Exercise brief: Rescale the data starting with the line that contains "You are a GUI" and going on through the line that contains "pyautogui.click(x=993, y=90)", writing out only those lines, requests included, with every answer coordinate multiplied by 2.1 and rounded to a whole number, halves rounded up. Leave the pictures out of your answer.

Data for processing:
--- --- ---

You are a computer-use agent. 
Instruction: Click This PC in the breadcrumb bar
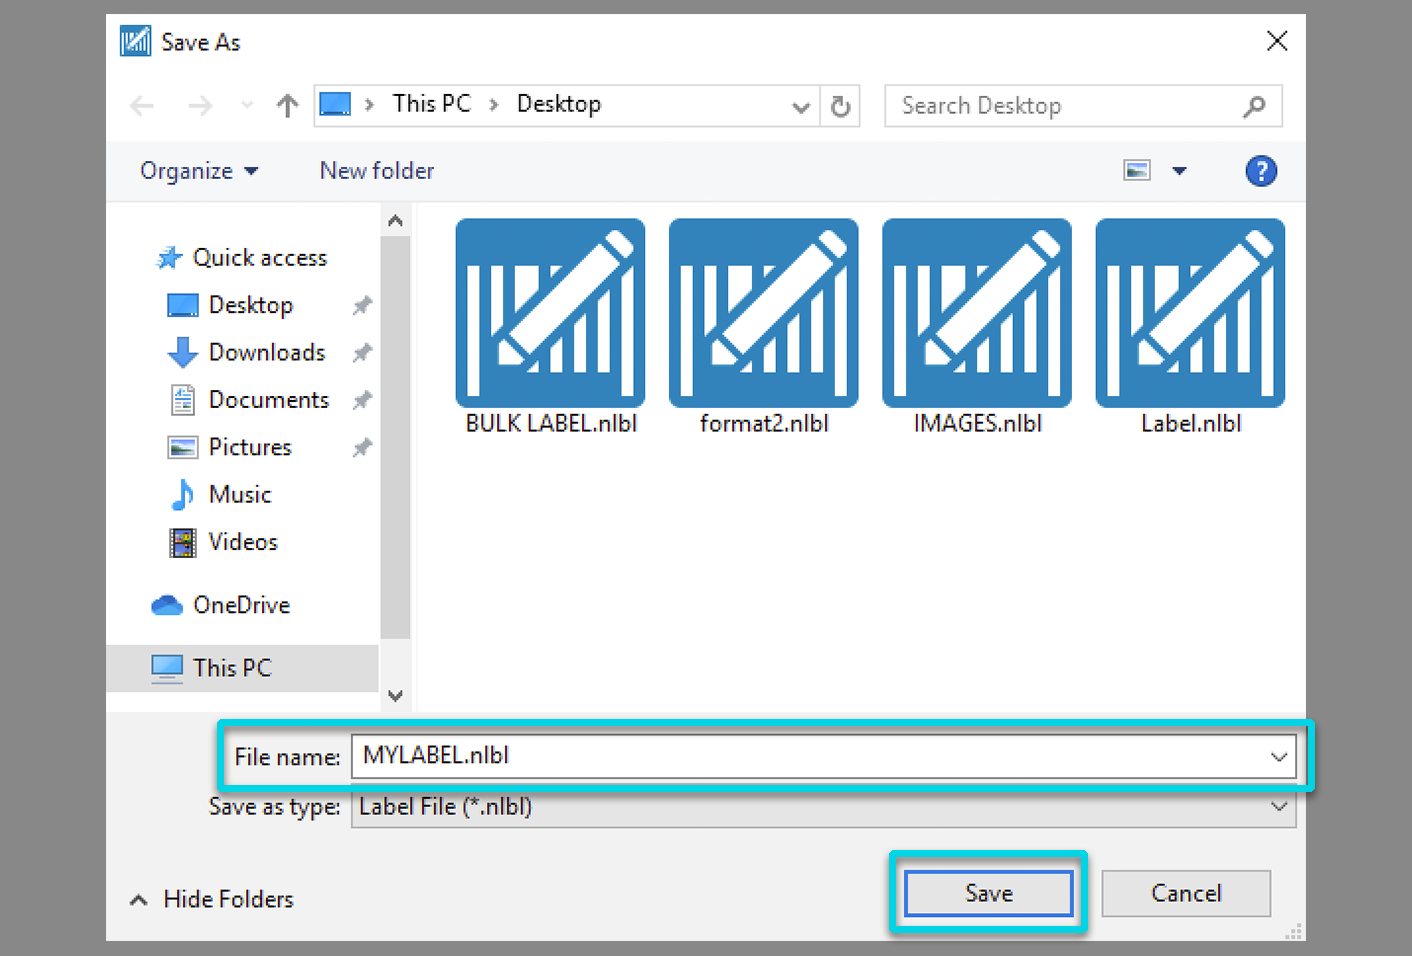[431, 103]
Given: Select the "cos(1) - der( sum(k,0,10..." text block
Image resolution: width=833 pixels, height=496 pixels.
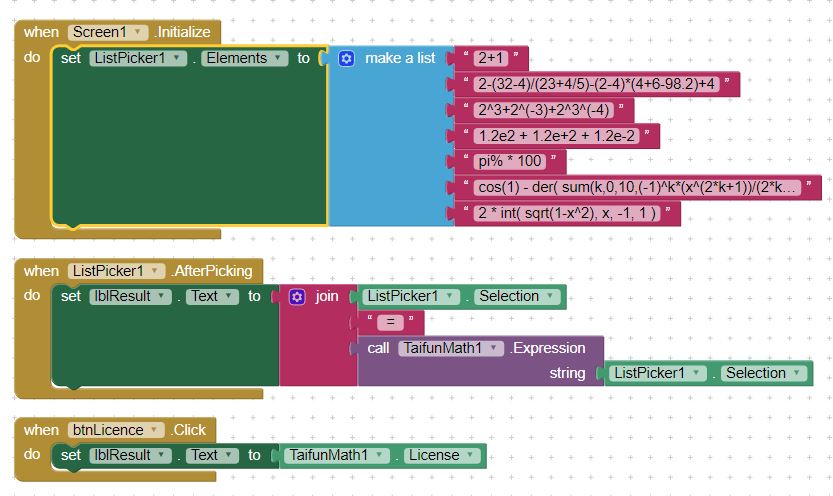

--- --- ---

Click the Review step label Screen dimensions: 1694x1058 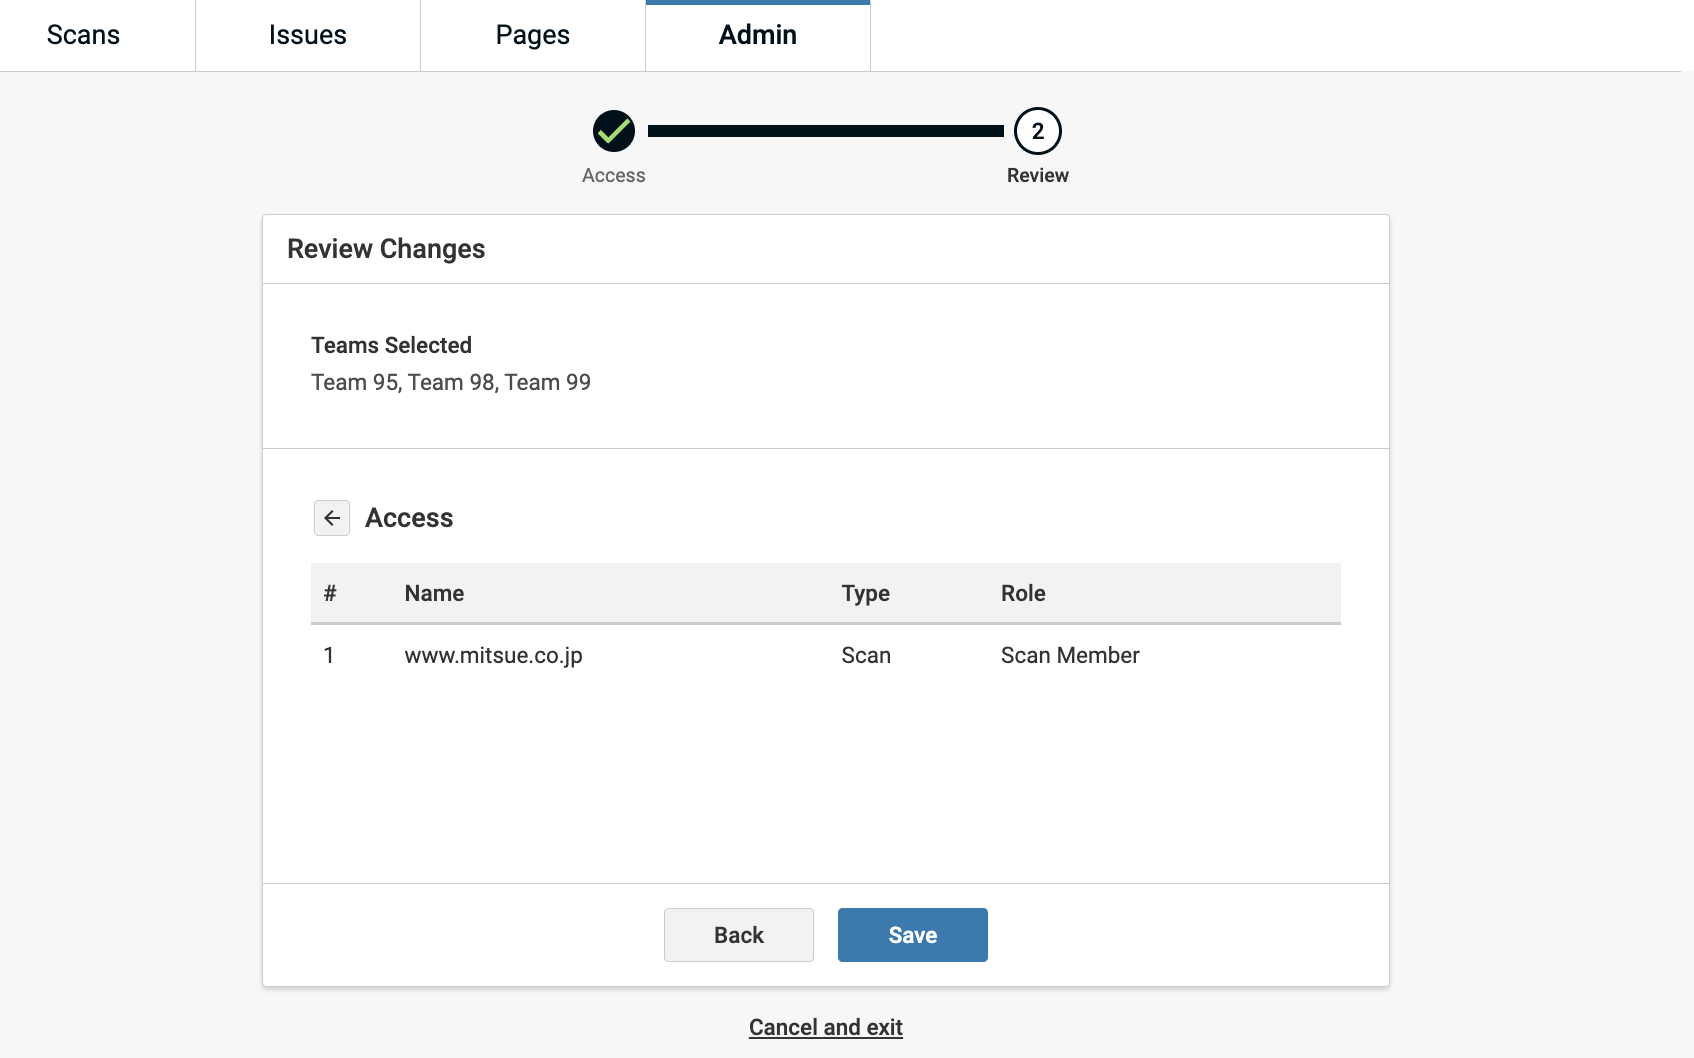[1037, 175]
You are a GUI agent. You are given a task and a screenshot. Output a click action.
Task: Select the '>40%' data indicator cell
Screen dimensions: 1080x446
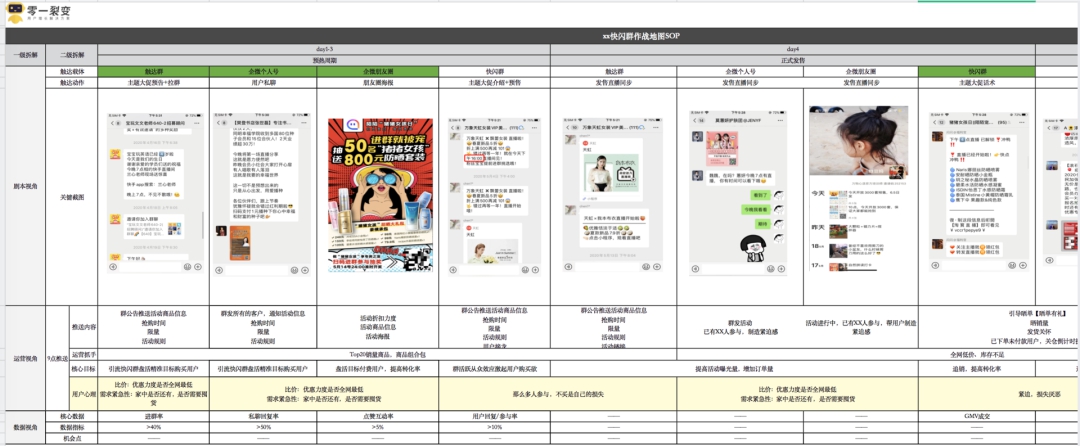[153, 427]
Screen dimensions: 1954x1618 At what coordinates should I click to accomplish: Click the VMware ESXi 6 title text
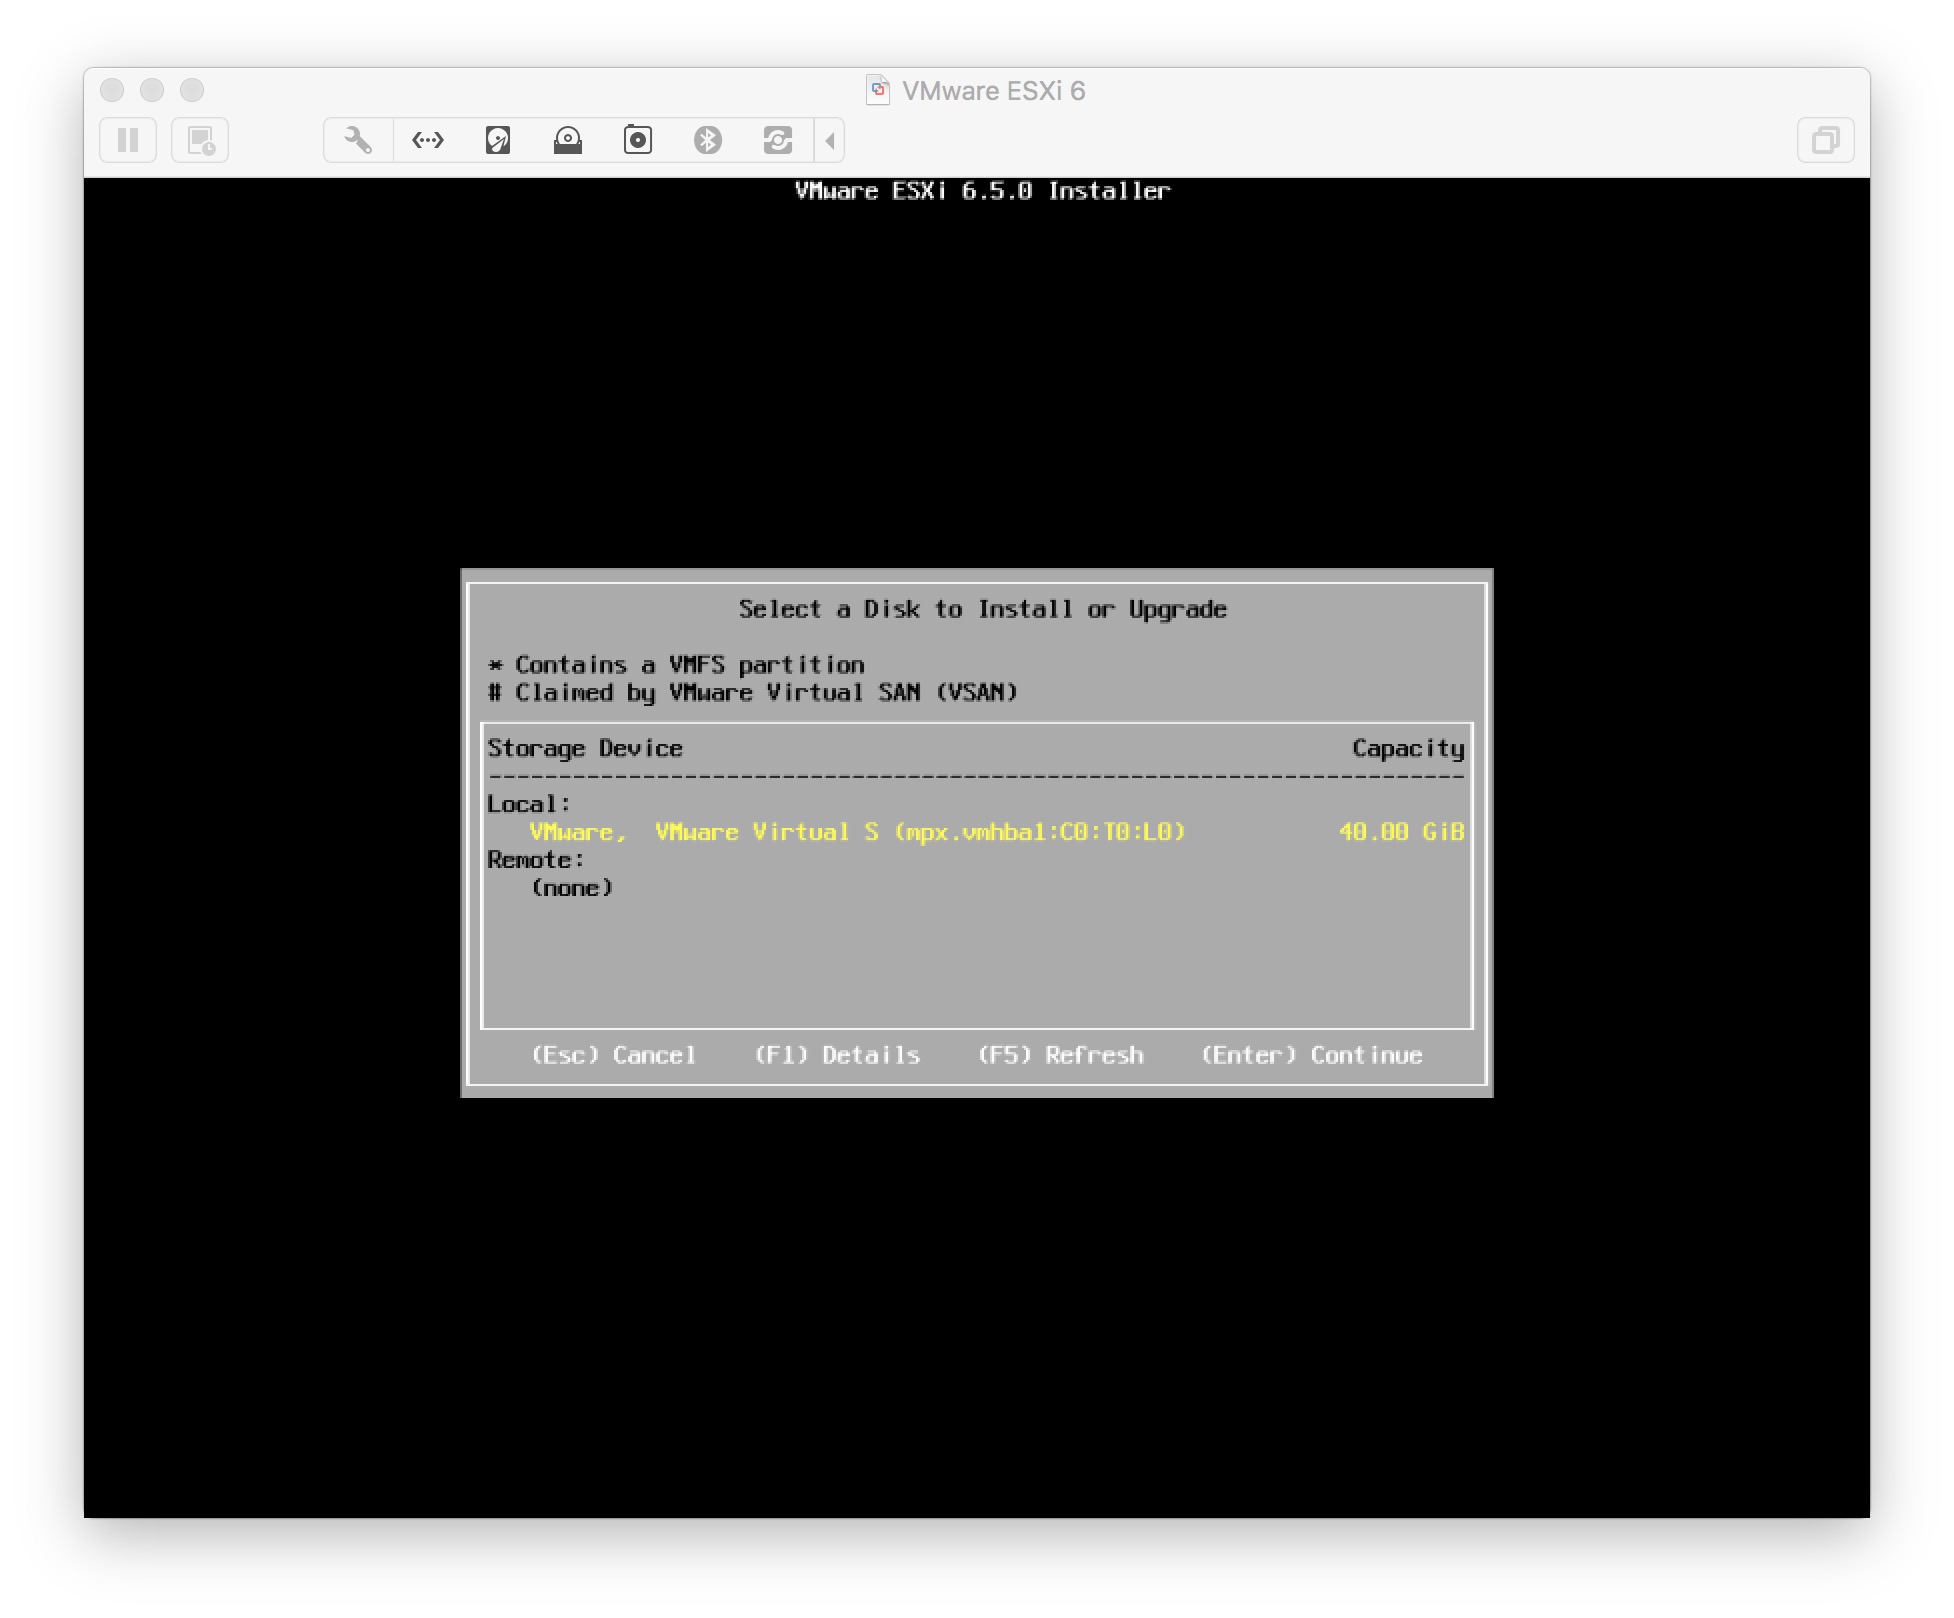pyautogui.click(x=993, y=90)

--- --- ---

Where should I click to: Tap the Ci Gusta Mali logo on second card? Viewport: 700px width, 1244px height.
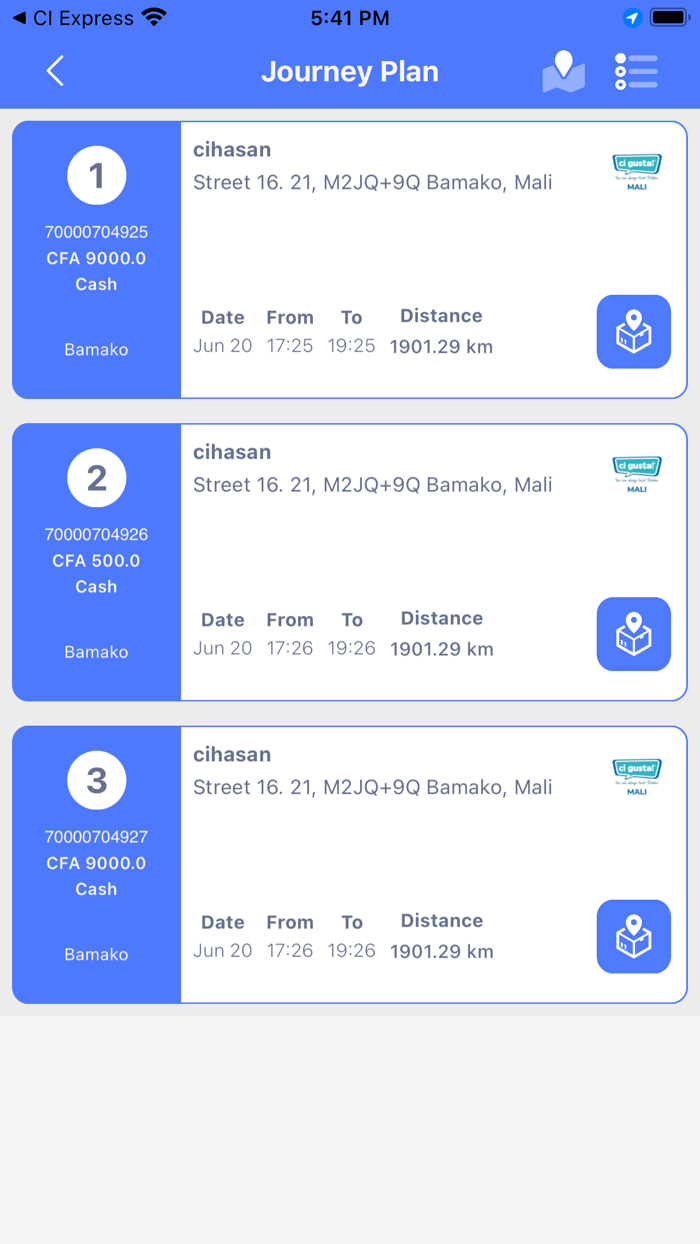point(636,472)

--- --- ---

Solution:
You are a GUI agent. You are given a task and a screenshot. Output a click action.
Task: Select the '>40%' data indicator cell
Screen dimensions: 1080x446
[321, 897]
Screen dimensions: 1954x1618 At what coordinates should I click to accomplish: Click the VMware ESXi 6 title text
pyautogui.click(x=2085, y=189)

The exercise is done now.